Night Train Murders (), also released in English-speaking countries as Last Stop on the Night Train and Late Night Trains, is a 1975 Italian revenge horror film directed by Aldo Lado and starring Flavio Bucci, Macha Méril, and Irene Miracle.

Based on the plots of Ingmar Bergman's The Virgin Spring (1960) and Wes Craven's The Last House on the Left (1972), the film follows two girls riding a train through Germany on Christmas Eve, who are brutalized by three criminals who eventually end up lodging in their parents' home.

It gained notoriety when it was banned in the UK as a video nasty in the 1980s. Other alternate release titles include The New House on The Left, Second House on The Left, and Don't Ride on Late Night Trains.

> [SOURCE EXCERPT]:
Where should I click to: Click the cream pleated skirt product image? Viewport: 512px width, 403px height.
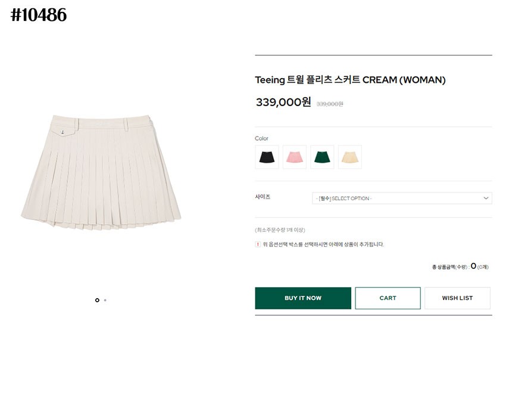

> [EXERCISE TASKS]:
• a. According to the text on Night Train Murders, in which decade was the film banned in the UK as a video nasty?
• b. Pick up the text on Night Train Murders after its final sentence and carry it forward.

> [FINAL RESULTS]:
• a. The 1980s.

• b.
Plot
Two young women, Margaret and Lisa, are set to take the overnight train from Munich in Germany to stay with Lisa's parents in Italy for Christmas. They find the train is full and are forced to sit in the corridor. Meanwhile, two petty criminals, Blackie and Curly, also board the train as it is leaving Munich to escape from a pursuing policeman. The two thugs come across Margaret and Lisa, who help them hide from the ticket collector. Blackie then encounters an upper-class blonde older woman whom he attempts to molest in the toilets, only for her to seduce him aggressively. As Curly gets into a fight, the girls become increasingly wary of the two thugs' behaviour and make their way further down the train to escape them.

Arriving in Innsbruck in Austria, the train is stopped and searched following a tip-off that a bomb is on board. The girls decide to call Lisa's parents to tell them of the delay but can't get through. Meanwhile, in Italy, her parents are preparing for Christmas and hosting a dinner party for their friends, where Lisa's father, a doctor, decries the growing violence in society. Back in Innsbruck, the girls board a different train which will take them directly to their destination. However, upon boarding the new train, they find it is old, run-down, and virtually empty. Finding a compartment in the last carriage, they settle down for their trip, happy to have seats at last, and begin to eat a packed lunch by candlelight.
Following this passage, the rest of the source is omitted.